A total of 38 came to the town from five villages around Amoneburg in the Hessen area, about 80 km from Fulda.

They came to Crediton because the Saxon saint and missionary, Boniface, who was born Wynfrith in Crediton in 680AD, became one of the greatest early Christian missionaries.

He founded the Christian Church in Northern Europe which is today part of Germany and the Netherlands.

He is known as “the Apostle of the Germans” and “the First European”.

Wynfrith studied at the monastery at Exeter, then at the monastery at Nursling, near Southampton, where he was noted as a scholar and teacher, but he felt called to the missionary life.

In 716 he set sail to convert the heathen tribes in Frisia (now Friesland) in the Netherlands.

Although this first mission was not a success, his subsequent work in Frisia and Hesse, now backed by Papal authority, gave him a reputation as an outstanding missionary and administrator.  At this time, the Pope gave him the name of Boniface.

In 722, Pope Gregory II made him Bishop of all Germany east of the Rhine and Boniface embarked on 30 years of missionary work in Hesse and Thringia.

He boldly tackled superstition, including felling Thor’s scared oak at Geismar before hostile tribesmen, and laid the foundations of a flourishing new church.

In 738 he was made Archbishop and became responsible for bishops from Utrecht in the north to Salzburg in the south.

He worked closely with the two leaders of the Franks, Carloman in the east and Pippin III in the west and so laid the foundations of Charlemagne’s Holy Roman Empire 50 years later.

In 753, now an old man, he set out again to convert the wild tribes of Frisia.

On June 5, 754, he and his companions were surprised at dawn by a band of heathen warriors near Dokkum.

Boniface was struck down by a sword which pierced his holy book he raised to shield his head.

As he wished his body was taken to Fulda for burial.

NATIONAL SHRINE

The 38 German visitors travelled to the UK and arrived at Southampton where they took part in mass at Nursling.

They also visited Buckfast Abbey in Devon and, in Crediton, the Roman Catholic Church of St Boniface, the National Shrine, which contains two relics of the Saint given by the Bishop of Fulda and authenticated by him.

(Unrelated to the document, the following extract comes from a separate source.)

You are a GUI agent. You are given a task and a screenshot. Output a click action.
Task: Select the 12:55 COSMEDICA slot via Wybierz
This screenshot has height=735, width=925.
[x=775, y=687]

They also visited Crediton Parish Church where they saw some of the items relating to Wynfrith and Boniface, stained glass windows, the Witold Kawalec sculpture of Wynfrith, the Boniface Cope, etc.

A guided tour of the Boniface trail around the town followed, visiting all of the glass panels depicting the life of Wynfrith/Boniface.

St Boniface is the Patron Saint of Crediton and Devon.  Boniface was baptised at one of the churches near Amoneburg, Die Lindaukapelle.

Interpretor and leader of the group was Dr Paul Lang, Deacon and a teacher at a Catholic School near Amoneburg.